The shore of Monkwearmouth was transformed from the 1760s, with a variety of trades on the riverfront and on the sands east of the Folly Point ferry, from where ships were launched into the river mouth. There were shipyards and boatbuilders, blockmakers, coal-fitters, ships’ chandlers and carpenters, and upwards of 300 keels plying their trade from the shore. A further catalyst to improve shipping facilities on the north bank came with the huge expansion in the Fulwell hills of Williamson’s own limestone-quarrying enterprise. 36 These randomly constructed Monkwearmouth quays were soon ‘ruinous’. During the 1790s, perhaps to protect the ship-building ground, a tidal basin was formed behind the north pier. The river commissioners and Williamson differed over how best to reshape the harbour. In 1828-9, Robert Stevenson of Edinburgh proposed an extraordinary scheme to create wet docks north and south of the harbour entrance, of 20 and 30 acres respectively, and another of 36 acres at Deptford. This required the main flow of the Wear to be diverted along an open channel at Deptford, making the Salt Grass and surrounding shipyards into an island, and then through a tunnel beneath Monkwearmouth village centre. 37 A rival scheme, sponsored by Williamson, was less audacious, though it involved a railway suspension bridge over the harbour and was notable as the engineer was Isambard Kingdom Brunel. 38 Three schemes were suggested to parliament in 1832, and after some questionable manoeuvring a small North Dock was approved, supported by Sir Hedworth Williamson M.P., owner of most of the land on the northern shore. 39 The way in which Williamson had used his influence to override the commissioners’ views led to riots in the town.
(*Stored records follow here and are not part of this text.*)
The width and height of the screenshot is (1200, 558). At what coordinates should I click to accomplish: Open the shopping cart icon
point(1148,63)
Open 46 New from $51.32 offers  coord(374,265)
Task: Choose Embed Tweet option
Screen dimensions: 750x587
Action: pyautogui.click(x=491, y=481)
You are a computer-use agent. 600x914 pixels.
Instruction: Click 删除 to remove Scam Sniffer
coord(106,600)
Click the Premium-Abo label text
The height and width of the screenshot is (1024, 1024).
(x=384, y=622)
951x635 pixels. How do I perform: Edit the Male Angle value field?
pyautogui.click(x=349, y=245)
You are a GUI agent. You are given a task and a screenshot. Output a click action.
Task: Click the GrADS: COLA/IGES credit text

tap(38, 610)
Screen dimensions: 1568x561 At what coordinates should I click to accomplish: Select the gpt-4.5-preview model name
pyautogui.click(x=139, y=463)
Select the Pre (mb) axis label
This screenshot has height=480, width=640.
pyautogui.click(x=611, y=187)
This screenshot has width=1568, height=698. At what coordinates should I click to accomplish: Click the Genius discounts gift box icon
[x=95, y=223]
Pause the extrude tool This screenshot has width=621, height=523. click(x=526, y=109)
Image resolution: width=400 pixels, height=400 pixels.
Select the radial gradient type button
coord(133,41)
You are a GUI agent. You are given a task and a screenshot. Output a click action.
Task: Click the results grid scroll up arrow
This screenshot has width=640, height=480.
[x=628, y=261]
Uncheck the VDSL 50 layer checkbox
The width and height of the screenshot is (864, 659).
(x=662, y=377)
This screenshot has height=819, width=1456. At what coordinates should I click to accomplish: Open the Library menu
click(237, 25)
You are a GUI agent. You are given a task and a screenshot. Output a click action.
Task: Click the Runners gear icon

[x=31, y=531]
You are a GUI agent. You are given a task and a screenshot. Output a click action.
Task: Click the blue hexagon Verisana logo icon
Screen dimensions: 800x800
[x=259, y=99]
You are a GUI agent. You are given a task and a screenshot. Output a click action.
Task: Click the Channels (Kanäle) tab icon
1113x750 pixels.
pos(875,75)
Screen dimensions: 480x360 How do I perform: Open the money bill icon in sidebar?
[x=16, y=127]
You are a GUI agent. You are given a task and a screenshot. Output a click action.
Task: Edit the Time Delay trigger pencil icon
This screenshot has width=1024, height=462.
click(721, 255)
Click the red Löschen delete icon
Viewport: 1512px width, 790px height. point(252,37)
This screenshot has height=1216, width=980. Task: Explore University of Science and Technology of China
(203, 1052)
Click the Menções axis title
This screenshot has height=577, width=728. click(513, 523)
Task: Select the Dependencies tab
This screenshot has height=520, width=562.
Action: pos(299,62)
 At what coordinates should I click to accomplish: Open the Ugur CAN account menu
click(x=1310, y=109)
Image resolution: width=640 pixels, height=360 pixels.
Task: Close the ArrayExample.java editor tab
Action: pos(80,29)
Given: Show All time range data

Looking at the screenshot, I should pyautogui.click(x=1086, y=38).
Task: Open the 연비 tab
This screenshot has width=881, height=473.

The North Dock played a small role in shipping coal but was seen as ‘a baronial folly’ and an embarrassment. Not until the late 1840s did work begin in earnest on the South Dock, giving the port facilities it had long needed. 40
The South Docks:
The River Wear Commission and John Murray, the engineer they appointed in 1832, were not long deflected by Williamson’s coup. A final plan for the docks was settled only after Murray had considered a number of radical proposals to improve shipping facilities. The scheme which came closest to fruition was in 1842, an idea to convert the Wear itself into a floating harbour by means of a barrage and sluices, sited between Thornhill’s quay and a new tidal basin on the ship-building area east of Folly Point. The commissioners in fact adopted the plan, but it failed because of Admiralty opposition.
Murray meanwhile constructed new piers in 1841, after which he famously transported Jonathan Pickernell’s 76-ft high octagonal masonry lighthouse of 1802, 150 yards along the extended North Pier. His plan to build a South Dock controlled by lock gates appealed to George Hudson, the railway king, who was elected M.P.